- **Exercise passage**
Content starts

# adopting again - ideas for introduction days to help AS and new sis bond



## Kaytie (May 7, 2005)

Hi
We are soon due to start introductions for our new family addition, and I wondered if anyone could help me with some ideas and advice to help support our AS when he meets his new sister. What worked for you?
Co-ordination meetings are due to take place and I'm sure we 'll get some kind of support, but I thought it'd be good to hear some real life examples.

I'm thinking along the lines of exchanging presents I.e. AS gets one from her and vice versa. What else could we do?

Our AS is 4 and his new sister is 12 months. Both quite outgoing and social and he is so excited to be getting a little sister...and so are we I might add  
If anything comes to mind and you have the time to post, please let me know.

Thanks guys


----------



## AoC (Oct 28, 2008)

No words of wisdom, but just to say congratulations and I'll follow the thread with interest.

Also, how on EARTH did you pull that one off?    We have a 4yo, were approved in Feb, and have no links even on the horizon.


----------



## Sun Flower (Jul 14, 2008)

bookmarking and reading this thread with interest, hoping to pick up some tips for later in the year

Congrats and good luck   x


----------



## Loopylou29 (Mar 4, 2013)

Lots of reassurance more than anything else. Lots of explaining that babies can't do everything he can do so they need extra help.
We let ds1 get nappies and wipes when changing and pick clothes for ds2 to wear etc. We had also let ds1 pick colours for bedroom. Anything to let them feel involved.
We went to soft play at quieter times. This allowed ds1 some space if it started to get too much for him.
Ds2 is a sibling so it was a little different for us and we had been allowed to visit ds2 prior to panel.

Don't rush him and if you don't agree with ss plan then tell them. They don't always know best.


----------



## Kaytie (May 7, 2005)

Thanks Loopylou lots of tips for me. thank you.
We have also involved him in picking the wallpaper for her room, well it was the one we had already decided on   and we were chuffed he shared our taste lol. He picked a little present today. I'll be keeping a close eye on him during intros and if any plans need to be changed we will do that. Guess I'm just a bit worried what he'll make of it all.

AoC, does it help when I tell you that we were approved in July last year and that she was the only profile we ever saw this time around? Are you feeling a bit better now lol, hang in there  . I was in your shoes not that long ago and close to pulling out as I felt so disheartened and drained by the long wait. 

Wishing you all the best and I hope you get your matches very soon.


----------



## AoC (Oct 28, 2008)

Thanks Kaytie.  It's sweet of you to take the time to try and reassure me.    We'll live.  I have my boy and a new allotment to keep me busy!

BEST of luck for your intros, and congrats again!


----------



## Kaytie (May 7, 2005)

Thanks AOC happy gardening. Hope you are more successful than me and my son. Our giant sunflowers are 5cm tall and half of our strawberries have died off due to lack of watering when we were abroad.
We have seen a photo of our girl and she is gorgeous and so cute. We are on cloud 9. I'm finishing up work next week can't wait to meet her.


----------

Content ends

- **Work item**
In the adoption forum thread, how old is the new sister Kaytie's family is adopting?

- **Supplied data**
Content starts

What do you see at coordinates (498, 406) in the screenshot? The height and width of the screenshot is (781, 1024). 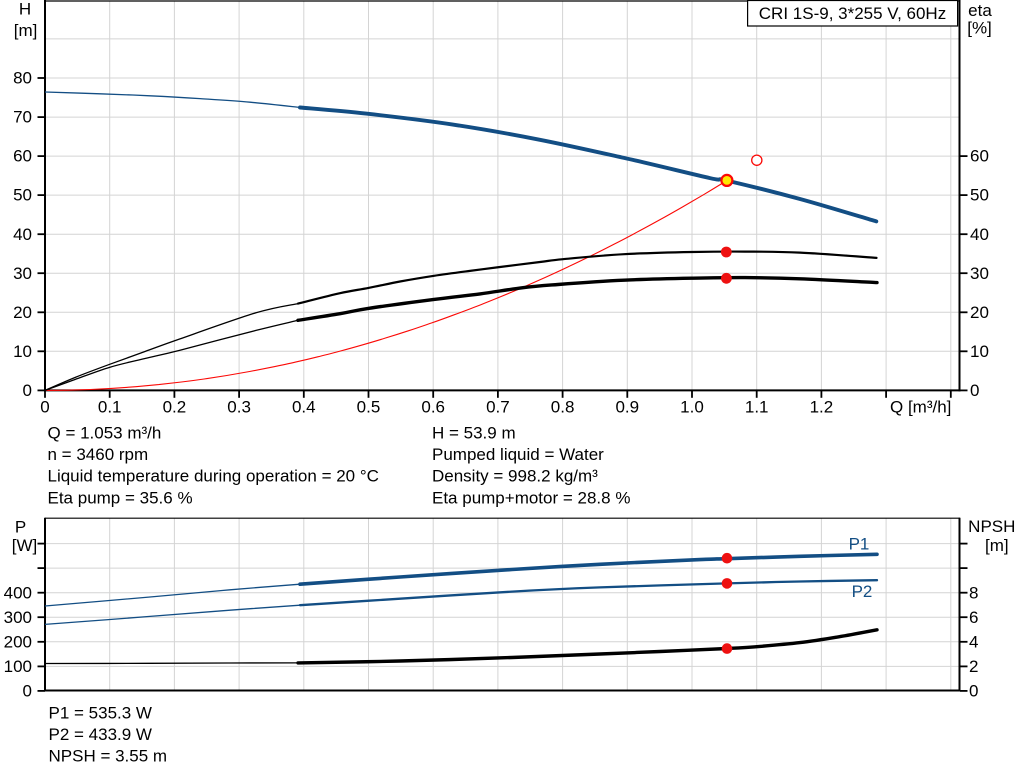 I see `svg-text: 0.7` at bounding box center [498, 406].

Content ends

- **Response area**
12 months